We used to until ObamaCare f*cked it up. We had a PPO that had amazing coverage. Still United Health Care meaning still United Behavioral Health but I went the first 6 years with zero issue and then have an issue two years in a row. It just so happens thats when the PPO was taken away and replaced by a CDHP (consumer driven health plan. Which is just a health savings plan that the company pays part of) is when they started to f*ck with my therapy.

It sucks! I hate it! I miss my PPO but I have no choice. Its a CDHP or a Health Savings which the company doesn't pay part of and doesn't pay for a sick person to have. Health savings are for healthy people.
 
OMG - I just wrote a scathing response and realized I'm too caught up in this insurance mess. So much anger as it is such a fudaisey and has been so for so many years. I was working with a carrier when the CDHP came onto the scene. What a joke. I paid the monthly premium but never accessed care and I refused to pay into the HSA. I couldn't afford either on the pittance I was paid. To me, an HSA is a mandatory (when linked to your plan, even partially employer funded accounts) FSA that rolls from year to year (along with what the investments make). In living hand to mouth, this is an extravagance and not an option. I detest insurance carriers - heartless money grubbers! It's all about their financial bottom lines.

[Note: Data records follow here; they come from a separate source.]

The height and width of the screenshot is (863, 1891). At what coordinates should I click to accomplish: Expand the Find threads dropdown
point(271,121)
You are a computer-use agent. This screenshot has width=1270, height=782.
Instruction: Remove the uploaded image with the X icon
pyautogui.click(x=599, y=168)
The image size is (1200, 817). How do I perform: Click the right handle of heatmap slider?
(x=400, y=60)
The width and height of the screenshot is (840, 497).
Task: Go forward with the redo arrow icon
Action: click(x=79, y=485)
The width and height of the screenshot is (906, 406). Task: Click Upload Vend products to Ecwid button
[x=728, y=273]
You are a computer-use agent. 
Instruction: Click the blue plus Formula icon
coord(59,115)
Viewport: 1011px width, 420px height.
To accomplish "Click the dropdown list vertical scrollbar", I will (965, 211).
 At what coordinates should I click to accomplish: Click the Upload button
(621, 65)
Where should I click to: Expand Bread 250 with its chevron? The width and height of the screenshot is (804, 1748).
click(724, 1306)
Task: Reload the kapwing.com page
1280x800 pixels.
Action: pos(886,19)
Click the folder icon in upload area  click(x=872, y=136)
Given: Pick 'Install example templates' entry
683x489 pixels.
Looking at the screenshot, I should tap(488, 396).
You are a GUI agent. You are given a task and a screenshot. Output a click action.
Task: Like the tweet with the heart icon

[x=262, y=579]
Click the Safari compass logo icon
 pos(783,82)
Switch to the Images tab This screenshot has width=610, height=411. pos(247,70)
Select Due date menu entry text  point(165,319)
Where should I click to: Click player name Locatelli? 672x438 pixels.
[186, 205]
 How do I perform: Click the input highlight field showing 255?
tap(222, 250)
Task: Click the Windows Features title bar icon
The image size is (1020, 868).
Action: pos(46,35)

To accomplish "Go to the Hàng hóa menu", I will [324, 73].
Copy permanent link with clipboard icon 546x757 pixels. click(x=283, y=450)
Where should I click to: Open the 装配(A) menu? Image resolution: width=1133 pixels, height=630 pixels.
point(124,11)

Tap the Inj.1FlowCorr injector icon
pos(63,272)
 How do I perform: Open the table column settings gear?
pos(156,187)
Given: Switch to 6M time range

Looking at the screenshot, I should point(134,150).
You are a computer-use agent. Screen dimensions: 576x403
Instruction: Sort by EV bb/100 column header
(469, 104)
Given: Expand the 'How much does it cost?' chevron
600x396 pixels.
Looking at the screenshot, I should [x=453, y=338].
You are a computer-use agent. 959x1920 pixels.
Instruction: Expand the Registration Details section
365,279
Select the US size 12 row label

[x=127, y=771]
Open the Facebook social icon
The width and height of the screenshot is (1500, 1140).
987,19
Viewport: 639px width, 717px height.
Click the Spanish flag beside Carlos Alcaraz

About the ACA - In my experience and understanding, the ACA is an oxymoron. What about it is affordable? From what I'm hearing and have experienced, It seems to have negatively impacted availability and access to care for those of us needing routine care as we can't afford the premium or upfront deductibles. For me, I'd pay $11,000 for insurance coverage and deductible in 2017. I'd have to meet a $4500 deductible before the carrier would pay $1. How is that affordable for me and others? How is that fair? Plus, even if you have insurance, there are so many restrictive formularies pinning folks down that we can't get the care and/or medications we need. Your case in point. Grumble, grumble!

I haven't had coverage since last July. I was told that I didn't meet the income threshold for a subsidy and that Medicaid wasn't an option because our wonderful governor opted out of the subsidy (Even "Pitch" Mitch McConnell took the Fed up on this hand-out!). What?! Thanks, no unemployment for me and no access to medical care (not even catastrophic coverage).

Sorry, mini rant. All to say, I understand your frustration, and I'm so very sorry and hope this gets resolved in your favor.